Reeling and spinning wildly to an Irish folk band with my friends, when midnight struck, I thought ‘What am amazing start to the year!  Surely only good things can follow a night like this!’

Then the rain came.

Then Christmas was over.

The decorations come down.

Then reality bites.

I’m almost broke, still unemployed, still nuts, and have so, so very much to do.

And much of it is out of my hands.  How I hate been beholden to or having to rely on anyone else.

So I made like a very grey squirrel and hibernated under the duvet as the storms ripped and swirled and howled outside my bedroom window.

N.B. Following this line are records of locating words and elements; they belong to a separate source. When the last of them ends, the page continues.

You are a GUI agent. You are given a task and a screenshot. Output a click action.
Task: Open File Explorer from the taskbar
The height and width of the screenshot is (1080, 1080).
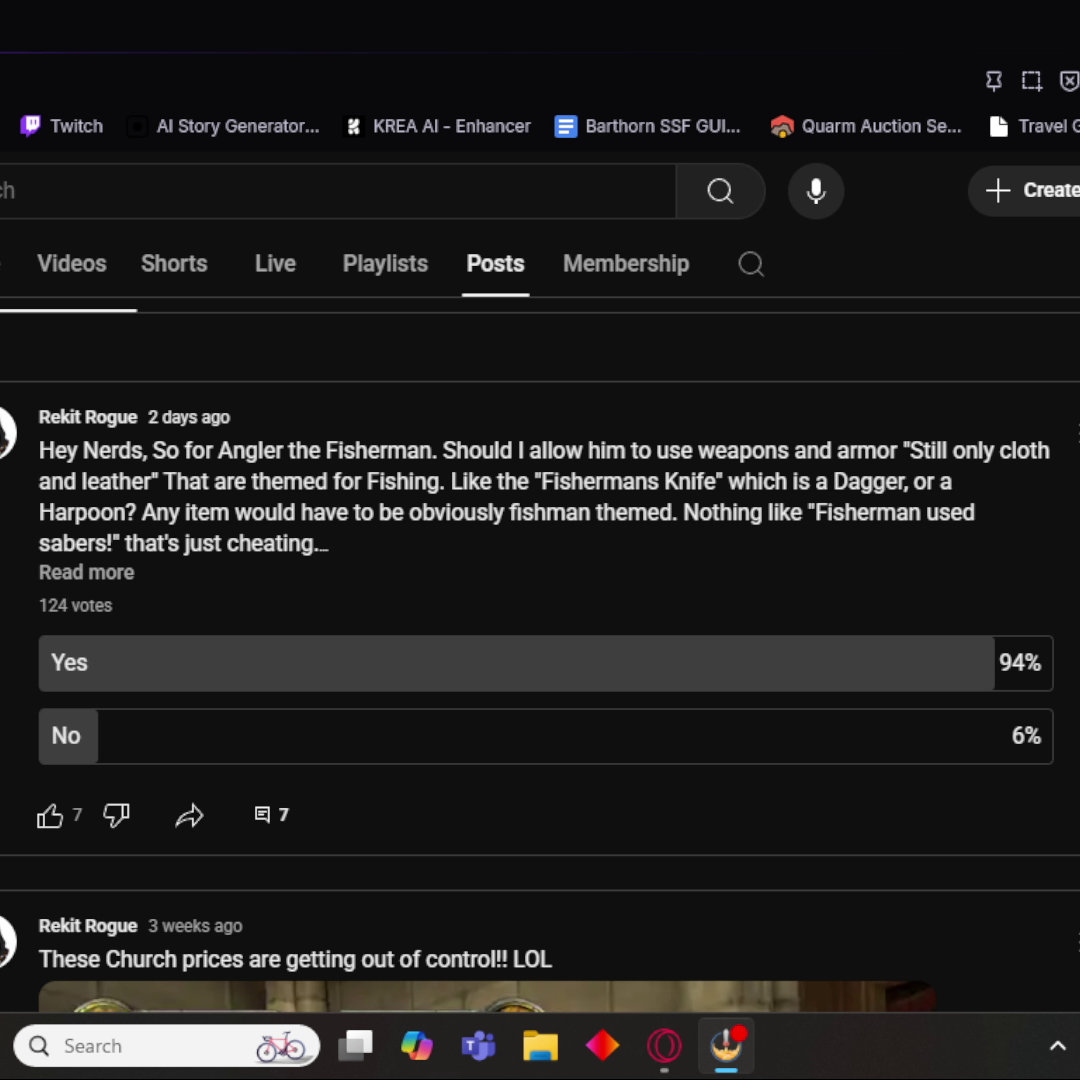click(540, 1046)
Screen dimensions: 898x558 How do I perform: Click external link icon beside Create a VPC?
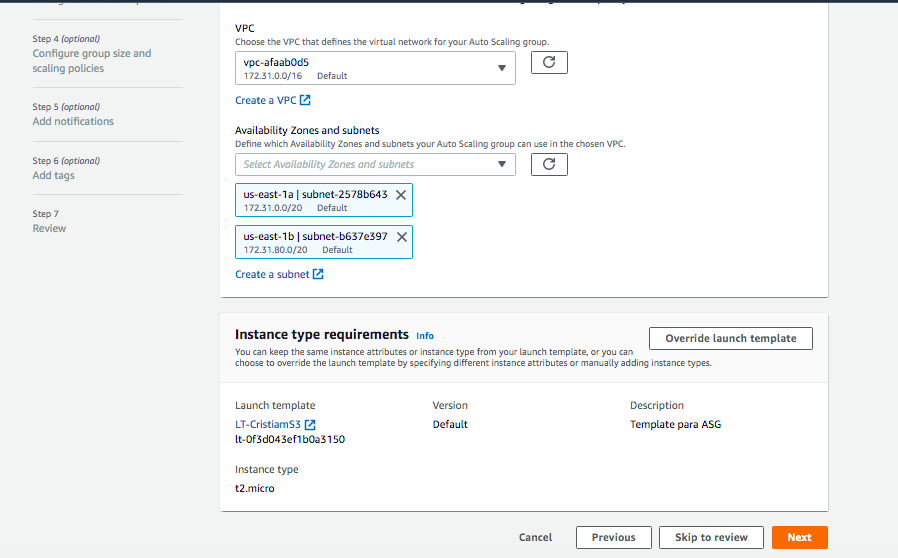pyautogui.click(x=306, y=100)
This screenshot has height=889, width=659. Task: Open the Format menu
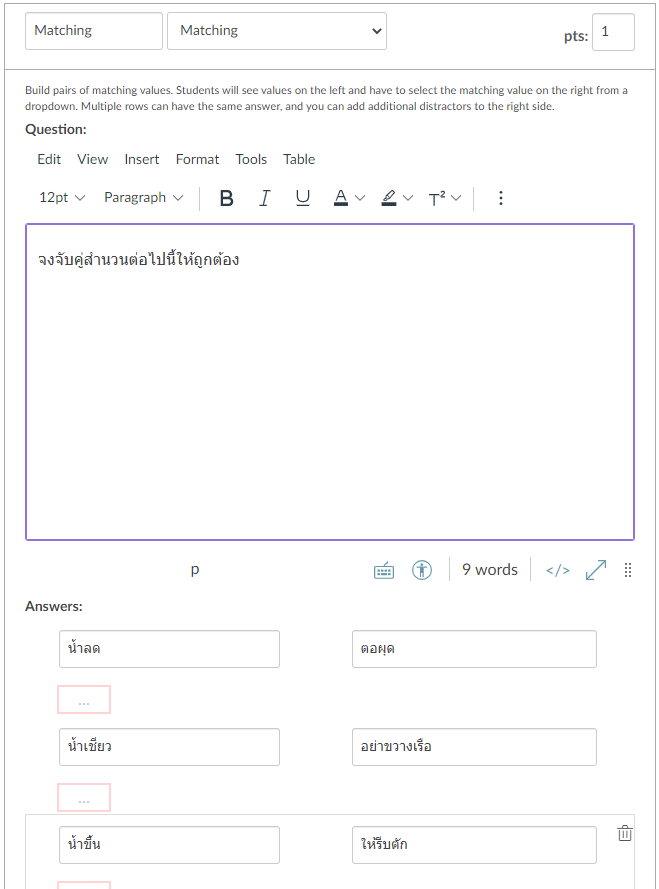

So today is essentially the first day of my 2014 and dawned when I was rudely awakened by the postman trying to deliver me a parcel.  Even I was too shamefaced to start the year answering the door to him all crusty eyed and apologetic AGAIN.

Déjà vu much?

But I’m up and about and starting to do good stuff for myself whilst waiting for the rain to stop and my group therapy to start.  Like drinking more water.  Cutting down on sugar (as much as a wannabe baker can).  Making tentative social plans for the week.  Making plans for the year over all.

As whilst 2013 didn’t kick my butt down the stairs, it did very politely escort me to the elevator and press ‘B’ for basement as far as helping me achieve my aims was concerned.

But there was stuff I needed to see down there and I’m guessing I needed to go a bit further back, just so’s I can get a good run up when leaping forward into 2014 😉

Besides, good things came from 2013, without a doubt.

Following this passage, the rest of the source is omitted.